Bandit’s voice was much harsher than usual. “Sire, I am going to strip this room down to bare walls and put a dozen swords around you until the emergency is passed. By your leave—” He spun around and ran down the stair, shouting.

“Let us begin!” the King said, heaving himself upright. “I cannot stand this impsy-wimpsy furniture. Open that door, Sister. I intend to enjoy this.”

Emerald hastened to obey, and then had to back out to make way for a rosewood commode wrapped in the King’s great arms. He went to the battlements and let go. Sounds of demolition came a long moment later. As an antique that piece had been worth a fortune. Fortunately he had dropped it on the moor side, not into the courtyard where it might have brained someone.

“Good riddance!” the big man huffed. “Want to try a chair or two, Sister? I think I’ll enjoy the loveseat next. Hideous thing! Should be good for—”

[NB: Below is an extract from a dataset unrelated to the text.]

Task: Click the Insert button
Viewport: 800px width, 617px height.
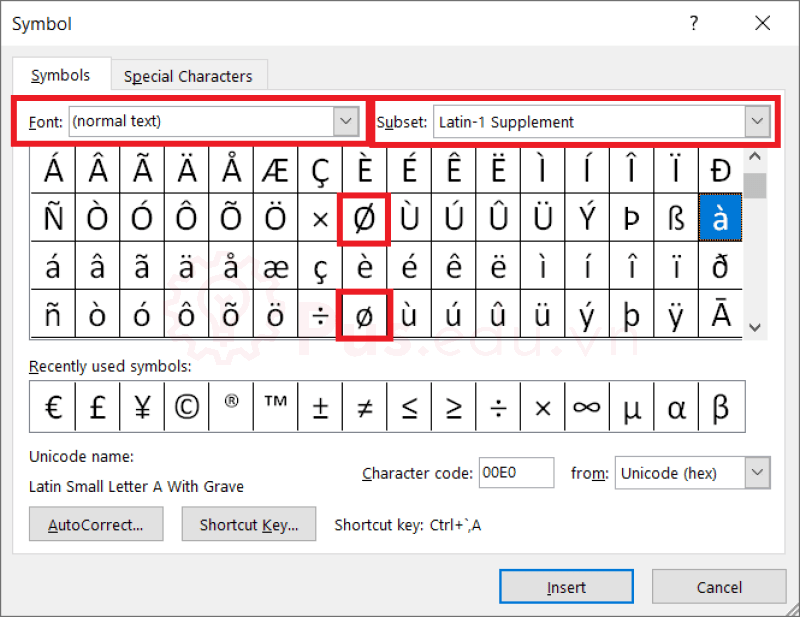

The turret room exploded. Caught on the threshold, Ambrose recoiled from the blast of heat, throwing up his arms to shield his face. Flames and smoke poured out the windows and door, and up into the sky. Emerald was out of the direct line of fire, but the accompanying wave of sorcery was stunning. She screamed and stepped back. She might well have fallen to her death had the King’s meaty paw not grabbed her wrist.

He tried to go around the tower toward the Observatory, but flames blasting from the window blocked the walkway.

“I think we shall proceed in this direction,” he growled, doing so and towing her behind him. He marched out onto the curtain wall.

She looked back in dismay. The whole tower had become an inferno, sending flames leaping high into the night. Golden light illuminated all of Ironhall and a billowing cloud overhead; even the snowy tors in the distance glowed amber. The Queen’s Tower must collapse very shortly and the rest of First House would follow. Without the King’s childish decision to trash furniture, both he and Emerald would be mere cinders by now.

Was that true? There was more to that sorcery than just an incendiary spell.

Ambrose had a very complex personality, but the experts at Oakendown were satisfied that his dominant elements were earth and chance. “A human landslide,” they called him. Like Emerald, therefore, he must dislike heights, but he showed no signs of nervousness as he plodded purposefully along that narrow catwalk toward the bath house. It was a tight fit—his right elbow brushed the merlons and his left overhung the drop to the courtyard.

They were far enough from the tower now that distance had weakened the maddening scream of magic in her head. “Sire, stop! Your Grace, there is no way out at that end!”

The King halted and turned to scowl at her. He seemed to have taken no damage from the explosion, although she had seen him bathed in flame in the doorway. “You are sure?”

“Yes, sire. The turrets are dummies. There is no walkway behind the merlons.” The idea of Ambrose running up and down pitched roofs like a cat was not tenable. It hashed the mind.

“That fire is behaving oddly,” he rumbled, staring past her at the inferno. “It is not making as much noise as it should. Why has that turret not collapsed yet?”

“Because the fire is not real. It’s illusion!”

“It felt real.”

“But it isn’t.”

“So we walked into a trap? Our opponent maneuvered us into doing exactly what he wanted?”

She did not need to answer. A man strolled casually out through the wall of flames and proceeded along the top of the curtain wall towards them. He carried a sword, flicking it up and down as if to limber his wrist. Firelight glinted on his silvery cloak.